けど、インターネットなどでとくに思うのは、大人があっさりと痛いだの辛いだのといったことを吐露するという状況だ。正直びっくりした。インターネットという媒介がいけないのかとも思った。いけなくはないのかもしれないが、大の大人が赤裸々に泣き喚いたり何だりするのは (見なきゃいいと思ってなるべく見ないのだけど) どうにも奇妙に思える。しかも、同情してくれない周囲に対して非常識な暴言を浴びせたりする。あまつさえじぶんに同情するべき理由を列挙していたりする。なんだかやりきれない。そういうことが余計に気になるのであんまり見ないようにマジでしているのだけど。自分を同情に値すると考えたってロクな結果にならない。他人は自分を甘やかすために存在しているベビーシッターではない。大人と付き合うのなら、暑い寒い痛い辛い、多少の不具合は飲み込んでせいせいした顔で付き合わなきゃいけないだろうと思う。もうじぶんの靴紐はじぶんでむすべる年齢なのだ。


ちょっと前よく、電車のなかで化粧をするOL、が非常識だといっていろんなところで取り上げられた。電車のなかで化粧するOL、確かにヘンだと思う。(OLも死語のような気がする)。しかしヘンなのはOLだけではない。サラリーマンだってヘンだ。彼らは化粧こそしないが、電車のなかでPSPに熱中する。あれって旗から見るとずいぶんヘンなのだけど、当人たちは何とも思わないのだろうか。スーツを着て、ガントチャートを書いて、プレゼンやって、で出社してPSP。ヘンだ。となりに並んでいる日能研帰りの小学生とまったく変わらない。日能研でていい学校にいっていい会社にはいっても帰りはPSPかよ、という感じで泣けてさえくる。泣かないけど。化粧をするOL,ゲームするリーマン、いやとくにリーマン、ネクタイしめてPSPカバンにいれてくるリーマン、あなたは大人の格好をしている自覚はあるのかと問いたい。スーツ着ても見栄はないのかと。リュックしょってチャリに乗るのに抵抗はないのかと。スーツ着て喫茶店きて「フルーツパフェのお客様」と言われるのに抵抗はないのかと。小一時間、問い詰めたい。

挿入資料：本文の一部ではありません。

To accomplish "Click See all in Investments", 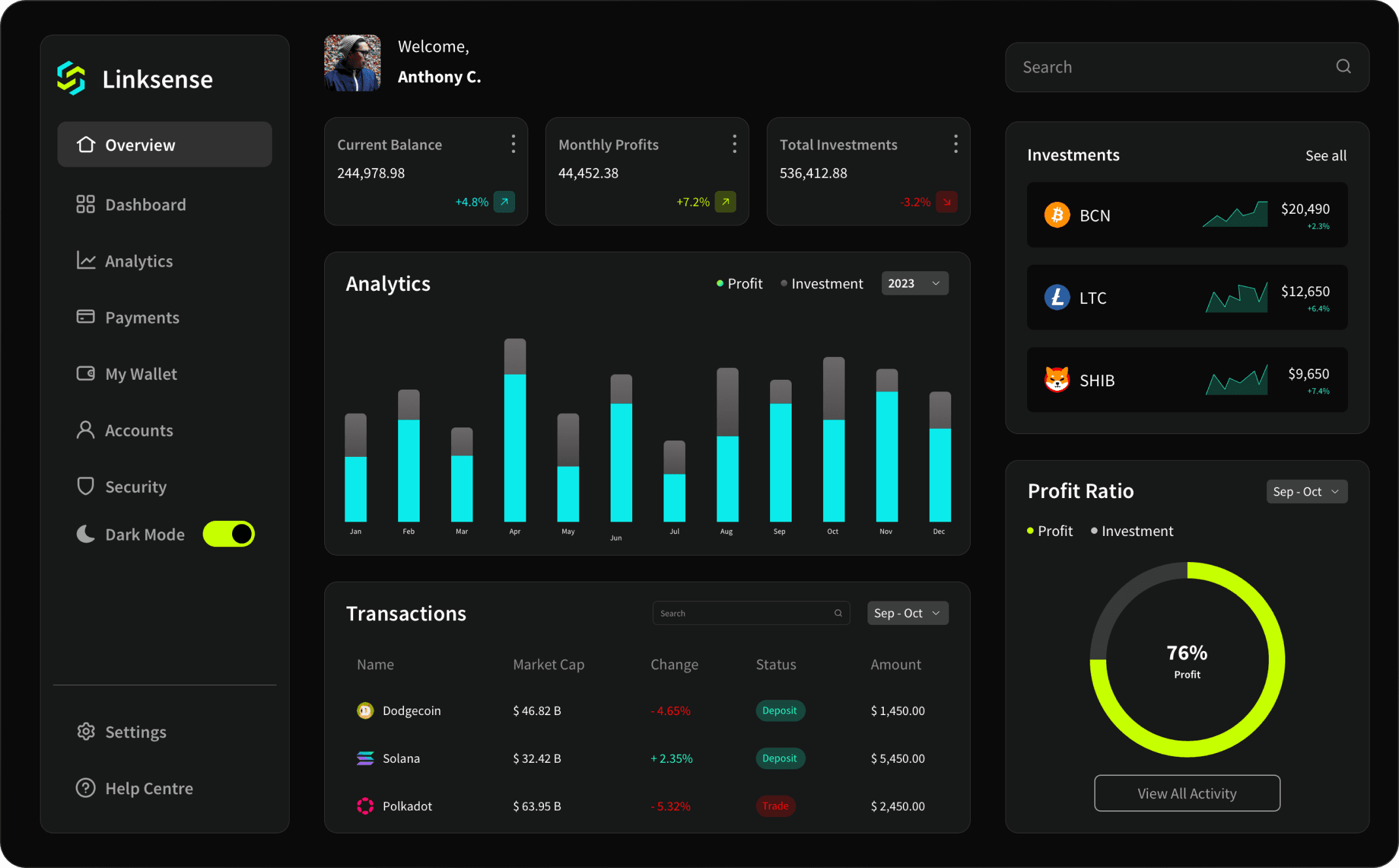I will tap(1325, 156).
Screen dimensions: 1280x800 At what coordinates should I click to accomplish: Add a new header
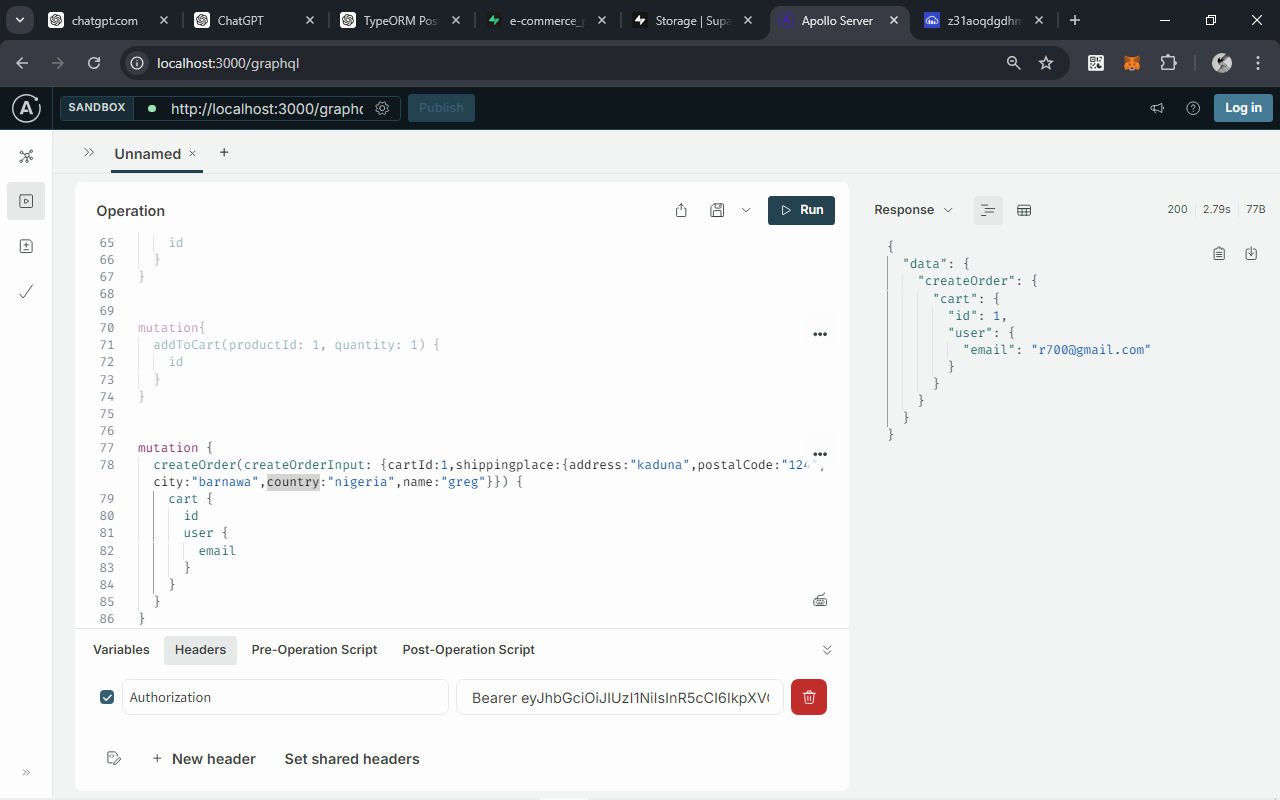(204, 759)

「パフェが食いたい。」「ゲームがやりたい。」というコドモの欲求がある。それに対し、「他人様の前でかっこわるい」というのが大人の見栄だ。大人はコドモを叱りつけ、こういう場所ではこうするものだ、と教える。ヨソにきたんだからウチとはちがう、とガマンを強いる。しかしそれがないままスーツの年齢になったゲームボーイズは大いに存在している。いや、本当はガマンの文化あることは知識として持っていてあえてしないのかもしれない。「ガマンするより自然体でいたい。」SPAとか見てるとおおいにそんな感覚がはびこっているように思われる。けど私は明治の人と呼ばれようとガマンが出来ない大人が大嫌いである。「暑いですね」「夏は暑いのが当たり前です。」別にここまでいかなくとも、暑い寒い痛い苦しい、多少の生理的要求は遮断して、他人様のまえではせいせいした体でいてほしいものだ。電車の中でゲームくらいガマンできないものかしら。「かっこわるくても心地いいものを手にいれたい」それじゃ、デパートの床でジタバタするコドモとちっとも変わらない。


コドモの頃、大人になったらこうなりたいというのがあったはずだ。それは野球選手だろうと何だろうと、カッコイイと思う大人の姿だったと思う。その子がタイムマシンにのって未来にきたとき、じぶんがまだゲームやってるのみたらがっかりすると思う。しかも、この大人はだらしなく弱音を吐くことと、自然体で欲求を伝えることに貪欲でもあるので、そのがっかりした子をつかまえて「過去に戻りたいんだ」ぐらい言うかもしれない。そんな事がありそうでこわい。そんなゲームがありそうで怖い。そんなゲームをやってるのがスーツを着たコドモでありそうで怖い。